Virus, Zaia: in Veneto numeri come a marzo

11 nov 2020

La situazione è di quasi 1800 ricoverati, 216 persone in terapia intensiva, siamo ai livelli di fine marzo. I ricoveri nelle terapie intensive sono più diluiti, ma quelli delle aree non critiche degli ospedali regionali continuano a pesare sulla sanità veneta. I numeri hanno ormai raggiunto quelli della prima ondata covid di marzo, sottolinea il governatore Luca Zaia, prima di annunciare una nuova ordinanza contro gli assembramenti. La presentazione del provvedimento è prevista per giovedì 12 novembre. Tutte le regioni possono passare velocemente da zona arancione a rossa. Bisogna far capire ai cittadini il distanziamento sociale e l'evitare tassativamente gli assembramenti. É inutile riempire spiagge o centri cittadini i fine settimana, evitatelo. Ancora troppi gli assembramenti nelle città, soprattutto durante i weekend.

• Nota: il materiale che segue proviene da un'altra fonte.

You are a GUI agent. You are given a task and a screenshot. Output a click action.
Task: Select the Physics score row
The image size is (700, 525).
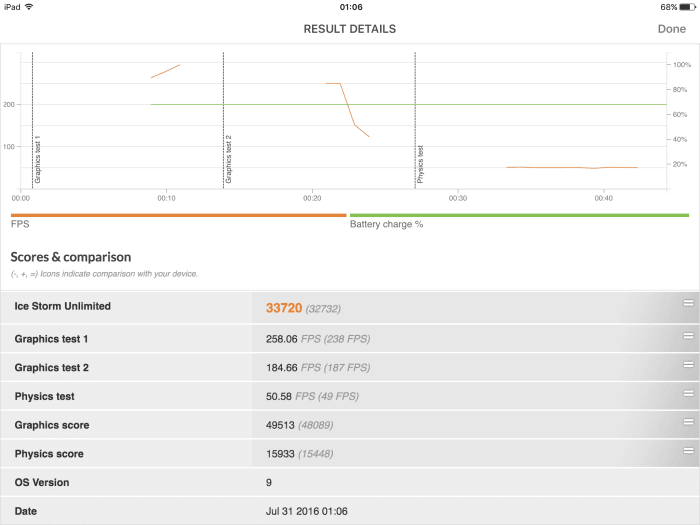click(350, 454)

La situazione negli ospedali veneti è sotto controllo, ma il numero di contagi preoccupa ogni giorno di più. 3000 nuovi positivi nelle ultime 24 ore e 46 decessi in più rispetto alla giornata di martedì. Ai cittadini dobbiamo spiegare che se da un lato il pilastro dell'ospedaliero, della cura domiciliare è presidiato, dall'altro, se quello sociale dall'evitare l'assembramento, dalla pulizia delle mani e igienizzazione piuttosto che l'uso della mascherina che è fondamentale. Si aspetta il lockdown nazionale? Io non me lo aspetto, non me lo auguro e stiamo lavorando perché non accada. Penso veramente che sarebbe la fine.